Abstract

In A Room with a View (1908), Lucy Honeychurch is a pianist whose repertoire choices, Beethoven's Sonata op. 111, pieces by Schumann and Mozart, operatic transcriptions from Gluck's Armide and Wagner's Parsifal , and Lucy Ashton's song from Sir Walter Scott's Bride of Lammermoor , chart her decline into a full-blown Forsterian muddle. E. M. Forster selected this repertoire with scrupulous attention to its signifying power and in accordance with his musical enthusiasms. By way of this close analysis of its musical world through the lens of recent reception theory, the novel emerges as a revealing document of musical taste in turn-of-the-century England. This study also shows that music provides an essential key to understanding the novel's structure and symbolism. Analysis of its musical content affords new conclusions in four areas of the novel's critical reception: narrative strategy, issues of gender and characterization, developmental process, and the viability of its ending.

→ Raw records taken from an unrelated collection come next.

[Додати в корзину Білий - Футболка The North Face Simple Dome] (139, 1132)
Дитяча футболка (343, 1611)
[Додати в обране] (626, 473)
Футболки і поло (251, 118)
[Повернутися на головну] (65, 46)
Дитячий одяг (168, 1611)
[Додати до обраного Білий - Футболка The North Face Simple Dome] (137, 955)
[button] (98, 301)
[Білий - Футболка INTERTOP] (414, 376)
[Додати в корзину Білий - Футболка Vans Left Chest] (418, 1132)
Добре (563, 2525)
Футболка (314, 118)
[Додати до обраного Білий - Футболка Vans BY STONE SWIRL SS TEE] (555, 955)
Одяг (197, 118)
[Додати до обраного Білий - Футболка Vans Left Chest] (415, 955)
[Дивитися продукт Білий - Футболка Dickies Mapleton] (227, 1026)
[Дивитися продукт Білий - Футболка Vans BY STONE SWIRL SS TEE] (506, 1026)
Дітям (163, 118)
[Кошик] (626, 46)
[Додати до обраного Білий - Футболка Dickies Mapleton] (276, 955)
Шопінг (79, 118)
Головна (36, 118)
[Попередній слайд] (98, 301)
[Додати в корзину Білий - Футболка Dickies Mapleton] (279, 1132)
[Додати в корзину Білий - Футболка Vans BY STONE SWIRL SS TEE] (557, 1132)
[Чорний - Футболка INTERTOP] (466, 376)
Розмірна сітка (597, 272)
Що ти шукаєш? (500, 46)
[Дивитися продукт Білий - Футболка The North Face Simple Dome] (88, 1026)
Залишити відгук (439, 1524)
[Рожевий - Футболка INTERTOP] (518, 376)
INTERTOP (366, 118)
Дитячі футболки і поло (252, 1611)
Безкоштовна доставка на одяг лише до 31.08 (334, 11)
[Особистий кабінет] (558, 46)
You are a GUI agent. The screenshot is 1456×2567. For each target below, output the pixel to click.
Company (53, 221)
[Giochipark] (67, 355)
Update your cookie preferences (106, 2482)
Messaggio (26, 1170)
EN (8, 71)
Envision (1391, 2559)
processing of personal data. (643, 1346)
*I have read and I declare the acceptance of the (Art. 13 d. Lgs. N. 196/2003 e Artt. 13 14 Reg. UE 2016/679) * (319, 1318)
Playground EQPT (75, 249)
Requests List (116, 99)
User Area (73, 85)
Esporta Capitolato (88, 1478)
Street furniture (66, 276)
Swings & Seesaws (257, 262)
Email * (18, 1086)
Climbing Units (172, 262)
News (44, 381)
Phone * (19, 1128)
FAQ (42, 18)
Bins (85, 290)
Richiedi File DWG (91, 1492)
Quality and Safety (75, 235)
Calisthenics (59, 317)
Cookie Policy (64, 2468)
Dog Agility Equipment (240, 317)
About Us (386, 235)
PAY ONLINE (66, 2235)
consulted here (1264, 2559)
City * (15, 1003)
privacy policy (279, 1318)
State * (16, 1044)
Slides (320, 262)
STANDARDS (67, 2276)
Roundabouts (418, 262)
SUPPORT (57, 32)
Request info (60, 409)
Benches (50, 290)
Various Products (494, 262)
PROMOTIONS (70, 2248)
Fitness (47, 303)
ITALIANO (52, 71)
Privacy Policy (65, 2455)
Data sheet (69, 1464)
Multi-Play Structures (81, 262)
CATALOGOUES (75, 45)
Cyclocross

In exquisite counterpoint with Lucy's male observe——the narrator, the curate, her unfortunate fiancee, and the author himself——music functions in this novel as a wordless narrator with the capacity, exalted in Romantic aesthetics, to speak of the infinite. Lucy's concealed motives are also more tellingly revealed by her musical moments than has previously been noted (for example, her stumbling attempt at the Flower Maidens' scene from Parsifal , probably in Karl Klindworth's simplified transcription that would have posed no difficulty to a performer of op. 111). Beethoven, however, proves to be the novel's most pervasive developmental figure, with op. 111 serving as a recurring motif for heroism and for Lucy's aspirations to the masculine world of action. Distant echoes of Beethoven's last sonata can also be traced in the enigmatic love more mysterious of the novel's conclusion, which Forster proffers as a tentative solution to its tumbling mass of dichotomies.